Data records:
•••••

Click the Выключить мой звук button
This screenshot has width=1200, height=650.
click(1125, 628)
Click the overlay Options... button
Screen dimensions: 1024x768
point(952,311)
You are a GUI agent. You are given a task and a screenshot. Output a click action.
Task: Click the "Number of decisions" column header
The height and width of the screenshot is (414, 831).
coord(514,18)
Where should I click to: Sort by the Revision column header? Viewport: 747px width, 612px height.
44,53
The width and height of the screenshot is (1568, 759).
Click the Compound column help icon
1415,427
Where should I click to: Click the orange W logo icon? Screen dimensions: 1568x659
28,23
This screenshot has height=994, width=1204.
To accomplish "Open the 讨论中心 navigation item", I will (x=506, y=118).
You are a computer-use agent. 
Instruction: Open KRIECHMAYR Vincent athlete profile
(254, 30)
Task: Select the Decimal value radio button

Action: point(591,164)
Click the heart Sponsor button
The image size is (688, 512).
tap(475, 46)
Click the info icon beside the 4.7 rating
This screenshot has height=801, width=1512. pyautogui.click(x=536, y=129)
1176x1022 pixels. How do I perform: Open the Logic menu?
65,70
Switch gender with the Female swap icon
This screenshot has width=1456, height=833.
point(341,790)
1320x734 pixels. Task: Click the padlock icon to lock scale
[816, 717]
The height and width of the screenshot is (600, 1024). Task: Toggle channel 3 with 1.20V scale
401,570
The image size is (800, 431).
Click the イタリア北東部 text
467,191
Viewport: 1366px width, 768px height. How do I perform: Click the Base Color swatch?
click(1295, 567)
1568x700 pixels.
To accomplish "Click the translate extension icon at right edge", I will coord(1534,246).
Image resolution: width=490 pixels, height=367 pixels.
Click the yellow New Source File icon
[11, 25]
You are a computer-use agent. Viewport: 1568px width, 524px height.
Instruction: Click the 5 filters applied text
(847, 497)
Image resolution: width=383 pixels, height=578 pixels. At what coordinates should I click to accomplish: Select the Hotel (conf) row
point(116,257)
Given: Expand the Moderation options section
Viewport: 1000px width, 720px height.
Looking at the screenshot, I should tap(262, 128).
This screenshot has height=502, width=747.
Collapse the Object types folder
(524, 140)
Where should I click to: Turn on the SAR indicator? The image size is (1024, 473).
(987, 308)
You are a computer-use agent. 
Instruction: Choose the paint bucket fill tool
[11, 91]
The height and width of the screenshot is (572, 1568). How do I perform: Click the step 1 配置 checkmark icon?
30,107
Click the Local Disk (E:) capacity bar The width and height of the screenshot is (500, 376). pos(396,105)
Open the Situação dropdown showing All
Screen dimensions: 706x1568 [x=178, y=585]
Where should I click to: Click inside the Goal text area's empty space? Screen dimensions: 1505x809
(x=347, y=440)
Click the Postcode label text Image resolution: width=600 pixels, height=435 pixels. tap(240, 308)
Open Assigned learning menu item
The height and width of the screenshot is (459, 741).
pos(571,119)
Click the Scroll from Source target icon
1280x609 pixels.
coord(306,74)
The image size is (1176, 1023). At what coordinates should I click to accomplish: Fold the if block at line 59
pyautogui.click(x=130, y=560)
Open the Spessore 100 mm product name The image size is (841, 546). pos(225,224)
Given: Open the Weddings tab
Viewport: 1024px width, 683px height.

•••••

● REQUEST
Reproduce the material above verbatim, line for line.

● FULL RESPONSE
Click the Выключить мой звук button
This screenshot has width=1200, height=650.
click(1125, 628)
Click the overlay Options... button
Screen dimensions: 1024x768
point(952,311)
You are a GUI agent. You are given a task and a screenshot. Output a click action.
Task: Click the "Number of decisions" column header
The height and width of the screenshot is (414, 831).
coord(514,18)
Where should I click to: Sort by the Revision column header? Viewport: 747px width, 612px height.
44,53
The width and height of the screenshot is (1568, 759).
Click the Compound column help icon
1415,427
Where should I click to: Click the orange W logo icon? Screen dimensions: 1568x659
28,23
This screenshot has height=994, width=1204.
To accomplish "Open the 讨论中心 navigation item", I will (x=506, y=118).
You are a computer-use agent. 
Instruction: Open KRIECHMAYR Vincent athlete profile
(254, 30)
Task: Select the Decimal value radio button

Action: point(591,164)
Click the heart Sponsor button
The image size is (688, 512).
tap(475, 46)
Click the info icon beside the 4.7 rating
This screenshot has height=801, width=1512. pyautogui.click(x=536, y=129)
1176x1022 pixels. How do I perform: Open the Logic menu?
65,70
Switch gender with the Female swap icon
This screenshot has width=1456, height=833.
point(341,790)
1320x734 pixels. Task: Click the padlock icon to lock scale
[816, 717]
The height and width of the screenshot is (600, 1024). Task: Toggle channel 3 with 1.20V scale
401,570
The image size is (800, 431).
Click the イタリア北東部 text
467,191
Viewport: 1366px width, 768px height. How do I perform: Click the Base Color swatch?
click(1295, 567)
1568x700 pixels.
To accomplish "Click the translate extension icon at right edge", I will coord(1534,246).
Image resolution: width=490 pixels, height=367 pixels.
Click the yellow New Source File icon
[11, 25]
You are a computer-use agent. Viewport: 1568px width, 524px height.
Instruction: Click the 5 filters applied text
(847, 497)
Image resolution: width=383 pixels, height=578 pixels. At what coordinates should I click to accomplish: Select the Hotel (conf) row
point(116,257)
Given: Expand the Moderation options section
Viewport: 1000px width, 720px height.
Looking at the screenshot, I should tap(262, 128).
This screenshot has height=502, width=747.
Collapse the Object types folder
(524, 140)
Where should I click to: Turn on the SAR indicator? The image size is (1024, 473).
(987, 308)
You are a computer-use agent. 
Instruction: Choose the paint bucket fill tool
[11, 91]
The height and width of the screenshot is (572, 1568). How do I perform: Click the step 1 配置 checkmark icon?
30,107
Click the Local Disk (E:) capacity bar The width and height of the screenshot is (500, 376). pos(396,105)
Open the Situação dropdown showing All
Screen dimensions: 706x1568 [x=178, y=585]
Where should I click to: Click inside the Goal text area's empty space? Screen dimensions: 1505x809
(x=347, y=440)
Click the Postcode label text Image resolution: width=600 pixels, height=435 pixels. tap(240, 308)
Open Assigned learning menu item
The height and width of the screenshot is (459, 741).
pos(571,119)
Click the Scroll from Source target icon
1280x609 pixels.
coord(306,74)
The image size is (1176, 1023). At what coordinates should I click to accomplish: Fold the if block at line 59
pyautogui.click(x=130, y=560)
Open the Spessore 100 mm product name The image size is (841, 546). pos(225,224)
Given: Open the Weddings tab
Viewport: 1024px width, 683px height.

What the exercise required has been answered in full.